2. FIG. 2 shows in top planar view four packages with adjacent
corners prior to singulation. Each package has a device support pad
21 and leads 22 (only four leads opposite each pad are shown in
FIG. 2). The pads 21 are connected by connecting bars 25; the leads
are connected by connecting bars 28. The pads are typically
coplanar with the connecting bars as well as coplanar with the
neighboring ends of the leads (for example, in package 11 upper
surface 8 of pad 3 is coplanar with upper surface 9 of lead 14). An
effective RF shield should make electrical contact with the pads,
but not with the coplanar leads.
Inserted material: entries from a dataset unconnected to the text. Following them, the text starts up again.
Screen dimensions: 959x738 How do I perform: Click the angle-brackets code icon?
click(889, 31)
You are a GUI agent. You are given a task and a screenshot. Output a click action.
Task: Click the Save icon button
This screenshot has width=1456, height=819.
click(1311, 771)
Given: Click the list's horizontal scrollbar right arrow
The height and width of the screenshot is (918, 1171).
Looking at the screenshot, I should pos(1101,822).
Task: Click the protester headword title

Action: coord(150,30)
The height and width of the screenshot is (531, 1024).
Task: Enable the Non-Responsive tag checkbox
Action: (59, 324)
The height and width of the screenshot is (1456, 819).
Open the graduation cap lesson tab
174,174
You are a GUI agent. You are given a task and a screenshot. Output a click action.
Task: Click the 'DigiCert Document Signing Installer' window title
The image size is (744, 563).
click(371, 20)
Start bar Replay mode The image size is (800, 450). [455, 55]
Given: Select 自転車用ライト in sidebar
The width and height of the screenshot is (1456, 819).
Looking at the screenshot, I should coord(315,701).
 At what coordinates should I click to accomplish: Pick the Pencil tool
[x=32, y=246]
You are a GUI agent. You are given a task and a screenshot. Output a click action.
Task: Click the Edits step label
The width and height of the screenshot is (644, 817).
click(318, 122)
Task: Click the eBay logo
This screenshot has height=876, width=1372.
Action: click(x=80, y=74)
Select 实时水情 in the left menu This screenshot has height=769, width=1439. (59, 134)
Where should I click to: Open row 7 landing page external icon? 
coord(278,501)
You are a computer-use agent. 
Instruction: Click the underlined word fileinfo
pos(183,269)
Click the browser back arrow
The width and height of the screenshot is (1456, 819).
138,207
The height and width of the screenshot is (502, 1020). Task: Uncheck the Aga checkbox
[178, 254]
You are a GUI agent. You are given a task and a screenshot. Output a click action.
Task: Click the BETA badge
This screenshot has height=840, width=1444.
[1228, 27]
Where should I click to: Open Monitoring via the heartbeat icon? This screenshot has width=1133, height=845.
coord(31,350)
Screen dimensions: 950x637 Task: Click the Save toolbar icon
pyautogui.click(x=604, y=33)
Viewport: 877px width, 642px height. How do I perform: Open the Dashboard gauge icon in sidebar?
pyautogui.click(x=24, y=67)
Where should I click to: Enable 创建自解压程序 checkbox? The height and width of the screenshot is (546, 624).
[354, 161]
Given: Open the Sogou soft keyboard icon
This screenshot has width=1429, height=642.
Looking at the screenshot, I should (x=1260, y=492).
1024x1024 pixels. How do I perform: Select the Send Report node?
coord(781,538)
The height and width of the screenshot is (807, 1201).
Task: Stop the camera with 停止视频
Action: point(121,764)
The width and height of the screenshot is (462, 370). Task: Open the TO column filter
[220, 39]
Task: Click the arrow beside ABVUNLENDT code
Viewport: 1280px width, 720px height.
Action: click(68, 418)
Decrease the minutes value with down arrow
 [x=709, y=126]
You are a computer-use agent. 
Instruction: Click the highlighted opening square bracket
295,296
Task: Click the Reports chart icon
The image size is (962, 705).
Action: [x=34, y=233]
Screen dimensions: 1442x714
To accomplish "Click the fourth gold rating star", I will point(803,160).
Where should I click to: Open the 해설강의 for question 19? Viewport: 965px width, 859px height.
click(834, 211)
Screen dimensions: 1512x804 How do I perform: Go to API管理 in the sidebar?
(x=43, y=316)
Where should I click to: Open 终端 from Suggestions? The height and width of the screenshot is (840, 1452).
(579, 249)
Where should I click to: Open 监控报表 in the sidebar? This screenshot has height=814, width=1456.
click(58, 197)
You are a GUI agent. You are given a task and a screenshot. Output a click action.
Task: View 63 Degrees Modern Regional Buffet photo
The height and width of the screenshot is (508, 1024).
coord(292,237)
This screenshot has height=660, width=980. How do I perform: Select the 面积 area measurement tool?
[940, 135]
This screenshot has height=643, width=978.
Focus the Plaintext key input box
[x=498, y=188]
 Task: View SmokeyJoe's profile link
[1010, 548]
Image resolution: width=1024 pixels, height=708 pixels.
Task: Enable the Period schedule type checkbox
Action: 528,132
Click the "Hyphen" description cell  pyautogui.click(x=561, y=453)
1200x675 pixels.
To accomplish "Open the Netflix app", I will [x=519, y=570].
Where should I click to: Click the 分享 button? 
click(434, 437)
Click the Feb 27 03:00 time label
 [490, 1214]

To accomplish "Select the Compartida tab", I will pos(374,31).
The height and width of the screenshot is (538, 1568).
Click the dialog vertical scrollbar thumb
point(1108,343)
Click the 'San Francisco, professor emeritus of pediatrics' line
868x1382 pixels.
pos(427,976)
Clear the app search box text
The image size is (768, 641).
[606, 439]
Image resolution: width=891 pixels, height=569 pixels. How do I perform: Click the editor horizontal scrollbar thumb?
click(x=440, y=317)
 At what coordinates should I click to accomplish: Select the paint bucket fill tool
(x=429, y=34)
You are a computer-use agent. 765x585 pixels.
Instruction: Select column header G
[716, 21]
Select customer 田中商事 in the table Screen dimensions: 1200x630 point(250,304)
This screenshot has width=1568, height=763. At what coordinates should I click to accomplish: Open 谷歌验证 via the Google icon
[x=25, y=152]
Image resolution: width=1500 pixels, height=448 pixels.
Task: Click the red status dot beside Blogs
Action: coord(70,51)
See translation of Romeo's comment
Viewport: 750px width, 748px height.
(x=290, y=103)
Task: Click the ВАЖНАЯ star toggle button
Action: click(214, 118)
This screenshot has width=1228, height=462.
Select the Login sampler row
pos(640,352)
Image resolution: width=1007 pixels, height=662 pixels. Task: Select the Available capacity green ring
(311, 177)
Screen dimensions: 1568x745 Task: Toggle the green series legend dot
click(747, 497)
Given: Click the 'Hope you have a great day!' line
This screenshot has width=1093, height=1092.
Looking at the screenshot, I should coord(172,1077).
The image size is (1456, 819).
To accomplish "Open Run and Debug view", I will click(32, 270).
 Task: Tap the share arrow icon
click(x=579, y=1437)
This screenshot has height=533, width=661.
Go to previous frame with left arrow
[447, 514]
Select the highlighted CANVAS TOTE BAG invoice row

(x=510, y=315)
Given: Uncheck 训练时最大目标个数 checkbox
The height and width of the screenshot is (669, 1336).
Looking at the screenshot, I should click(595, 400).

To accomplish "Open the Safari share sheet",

After singulation (cutting along
boundary lines 26 and thereby removing connecting bars 28), each
package will have faces with the leads 22 and connecting bars 25
exposed at 23 and 27 respectively. It is desirable to provide an RF
shield for a package so that the device is shielded both above and
below, i.e. covering the top of the molding compound and also
connecting to the conductive support pad, while avoiding shorting
to the leads.
SUMMARY OF THE DISCLOSURE
[0010] In accordance with an aspect of the disclosure, there is
provided a package for a semiconductor device with shielding from
RF interference. The package includes a lead frame having a lead
and a connecting bar. The lead has an inner end for connecting to
the device and an outer end extending to a side face of the package
with an exposed surface. The connecting bar has an end extending to
the side face of the package, also with an exposed surface. A
molding compound overlies the leadframe and forms a portion of the
side face of the package. Electrically conductive shielding
overlies the molding compound above the leadframe to form a top
surface of the package, and extends downward therefrom to form an
upper portion of the side face of the package. The exposed surface
at the end of the connecting bar has an upper edge displaced
vertically with respect to the upper edge of the exposed surface of
the end of the lead. Accordingly, the shielding makes electrical
contact with the connecting bar adjacent to its exposed surface,
while being electrically isolated from the lead.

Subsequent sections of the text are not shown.